Task brief
Your response should contain every line from the data below that holds the string "navigation".

-------- Data excerpts --------

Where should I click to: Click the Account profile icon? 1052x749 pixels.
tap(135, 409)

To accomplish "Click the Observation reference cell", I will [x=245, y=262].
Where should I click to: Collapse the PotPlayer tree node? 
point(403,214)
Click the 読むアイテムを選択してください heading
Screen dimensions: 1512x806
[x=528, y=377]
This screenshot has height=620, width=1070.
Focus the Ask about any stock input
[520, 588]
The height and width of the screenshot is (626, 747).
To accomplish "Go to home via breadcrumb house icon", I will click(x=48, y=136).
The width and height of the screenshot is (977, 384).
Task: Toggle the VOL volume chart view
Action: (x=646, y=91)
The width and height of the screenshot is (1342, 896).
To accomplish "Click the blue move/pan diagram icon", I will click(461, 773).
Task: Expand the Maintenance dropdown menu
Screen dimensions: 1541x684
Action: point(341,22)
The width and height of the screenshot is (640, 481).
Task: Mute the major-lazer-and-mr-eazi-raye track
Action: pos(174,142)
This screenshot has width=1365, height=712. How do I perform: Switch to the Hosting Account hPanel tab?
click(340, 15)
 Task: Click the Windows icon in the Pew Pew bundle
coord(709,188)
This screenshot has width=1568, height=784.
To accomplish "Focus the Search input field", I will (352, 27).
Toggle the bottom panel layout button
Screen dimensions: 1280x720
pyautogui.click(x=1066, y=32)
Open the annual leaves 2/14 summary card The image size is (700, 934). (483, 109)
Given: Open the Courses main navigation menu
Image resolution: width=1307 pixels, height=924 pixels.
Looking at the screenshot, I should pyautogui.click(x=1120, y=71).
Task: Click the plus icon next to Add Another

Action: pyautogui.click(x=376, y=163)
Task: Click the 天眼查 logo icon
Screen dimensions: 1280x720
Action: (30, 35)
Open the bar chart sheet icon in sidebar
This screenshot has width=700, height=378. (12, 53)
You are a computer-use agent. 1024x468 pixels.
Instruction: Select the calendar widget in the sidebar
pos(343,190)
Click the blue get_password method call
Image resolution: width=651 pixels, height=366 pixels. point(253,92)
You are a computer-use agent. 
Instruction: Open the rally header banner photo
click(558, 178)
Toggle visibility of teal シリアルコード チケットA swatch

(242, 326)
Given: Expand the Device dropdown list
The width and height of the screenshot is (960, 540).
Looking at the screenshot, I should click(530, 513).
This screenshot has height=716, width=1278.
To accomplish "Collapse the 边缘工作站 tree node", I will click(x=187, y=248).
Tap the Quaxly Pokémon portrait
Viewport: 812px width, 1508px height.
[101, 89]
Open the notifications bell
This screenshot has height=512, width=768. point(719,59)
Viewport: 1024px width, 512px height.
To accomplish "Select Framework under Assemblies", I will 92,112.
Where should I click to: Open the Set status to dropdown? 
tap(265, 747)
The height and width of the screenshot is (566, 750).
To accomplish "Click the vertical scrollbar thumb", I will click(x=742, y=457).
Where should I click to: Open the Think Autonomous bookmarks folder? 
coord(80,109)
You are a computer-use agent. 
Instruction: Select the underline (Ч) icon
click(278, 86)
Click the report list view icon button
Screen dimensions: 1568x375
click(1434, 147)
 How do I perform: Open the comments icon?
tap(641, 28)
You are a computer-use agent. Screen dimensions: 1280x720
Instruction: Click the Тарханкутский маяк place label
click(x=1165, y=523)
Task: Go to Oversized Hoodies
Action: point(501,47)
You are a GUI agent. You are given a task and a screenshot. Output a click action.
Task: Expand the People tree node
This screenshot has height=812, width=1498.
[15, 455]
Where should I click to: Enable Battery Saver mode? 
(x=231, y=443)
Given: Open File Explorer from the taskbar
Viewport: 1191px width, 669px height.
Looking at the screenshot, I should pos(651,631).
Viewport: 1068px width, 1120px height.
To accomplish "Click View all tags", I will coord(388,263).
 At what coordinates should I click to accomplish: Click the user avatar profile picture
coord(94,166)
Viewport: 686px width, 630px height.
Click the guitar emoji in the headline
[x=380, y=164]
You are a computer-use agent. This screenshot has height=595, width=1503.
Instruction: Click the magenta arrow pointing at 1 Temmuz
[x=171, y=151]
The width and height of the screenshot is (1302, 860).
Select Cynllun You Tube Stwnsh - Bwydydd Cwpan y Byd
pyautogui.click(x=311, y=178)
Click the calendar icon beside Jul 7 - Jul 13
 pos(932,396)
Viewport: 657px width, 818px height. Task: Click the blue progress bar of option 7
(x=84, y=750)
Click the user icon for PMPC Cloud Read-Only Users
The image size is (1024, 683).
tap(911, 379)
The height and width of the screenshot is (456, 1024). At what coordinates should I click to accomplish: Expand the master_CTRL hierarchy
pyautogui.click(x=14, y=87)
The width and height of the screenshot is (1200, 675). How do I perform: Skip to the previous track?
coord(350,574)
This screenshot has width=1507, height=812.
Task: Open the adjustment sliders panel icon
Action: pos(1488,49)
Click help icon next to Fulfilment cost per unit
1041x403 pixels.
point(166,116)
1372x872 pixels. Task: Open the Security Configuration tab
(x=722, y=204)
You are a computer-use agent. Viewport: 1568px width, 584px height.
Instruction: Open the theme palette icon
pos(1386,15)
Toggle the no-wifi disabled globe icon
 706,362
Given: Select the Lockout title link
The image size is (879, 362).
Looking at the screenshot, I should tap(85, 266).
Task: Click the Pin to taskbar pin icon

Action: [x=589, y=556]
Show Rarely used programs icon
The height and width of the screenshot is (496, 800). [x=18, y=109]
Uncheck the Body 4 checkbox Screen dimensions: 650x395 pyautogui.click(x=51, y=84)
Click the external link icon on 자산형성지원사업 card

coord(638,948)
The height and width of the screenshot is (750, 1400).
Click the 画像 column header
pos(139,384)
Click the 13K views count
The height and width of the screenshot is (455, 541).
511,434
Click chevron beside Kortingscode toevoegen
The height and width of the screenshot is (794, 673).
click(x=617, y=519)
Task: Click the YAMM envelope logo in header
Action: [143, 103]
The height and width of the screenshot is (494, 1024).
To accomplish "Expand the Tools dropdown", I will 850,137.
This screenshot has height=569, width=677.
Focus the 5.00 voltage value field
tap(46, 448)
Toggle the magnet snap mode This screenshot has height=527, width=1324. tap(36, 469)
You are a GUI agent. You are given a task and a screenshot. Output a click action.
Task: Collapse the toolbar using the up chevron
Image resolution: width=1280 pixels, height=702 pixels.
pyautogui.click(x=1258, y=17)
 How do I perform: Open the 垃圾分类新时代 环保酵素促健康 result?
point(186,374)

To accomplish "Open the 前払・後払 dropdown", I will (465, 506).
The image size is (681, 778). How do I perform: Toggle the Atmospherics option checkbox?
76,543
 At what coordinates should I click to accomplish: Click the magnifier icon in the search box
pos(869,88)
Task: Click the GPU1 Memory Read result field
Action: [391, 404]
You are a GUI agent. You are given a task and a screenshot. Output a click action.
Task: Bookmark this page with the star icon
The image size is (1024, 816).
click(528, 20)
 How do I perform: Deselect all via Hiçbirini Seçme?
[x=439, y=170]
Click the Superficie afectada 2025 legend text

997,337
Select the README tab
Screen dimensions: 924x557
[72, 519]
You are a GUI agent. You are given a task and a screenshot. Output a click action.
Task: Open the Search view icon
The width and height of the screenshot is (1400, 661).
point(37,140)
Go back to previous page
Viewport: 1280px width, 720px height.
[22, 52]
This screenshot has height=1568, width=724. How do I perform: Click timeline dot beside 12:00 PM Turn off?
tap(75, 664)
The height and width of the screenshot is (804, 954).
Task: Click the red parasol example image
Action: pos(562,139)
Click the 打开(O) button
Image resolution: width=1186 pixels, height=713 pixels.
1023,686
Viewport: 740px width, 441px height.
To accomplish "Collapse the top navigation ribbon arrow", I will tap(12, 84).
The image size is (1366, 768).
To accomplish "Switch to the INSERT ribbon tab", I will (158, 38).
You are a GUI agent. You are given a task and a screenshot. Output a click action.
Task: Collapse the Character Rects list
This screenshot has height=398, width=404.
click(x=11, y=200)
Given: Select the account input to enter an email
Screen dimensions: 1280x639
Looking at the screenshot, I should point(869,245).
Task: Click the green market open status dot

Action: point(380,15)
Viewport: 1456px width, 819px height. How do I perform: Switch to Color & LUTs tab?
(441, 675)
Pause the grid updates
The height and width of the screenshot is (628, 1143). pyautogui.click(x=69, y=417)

--------

Task response
Given: Open the Courses main navigation menu
To accomplish "Collapse the top navigation ribbon arrow", I will tap(12, 84).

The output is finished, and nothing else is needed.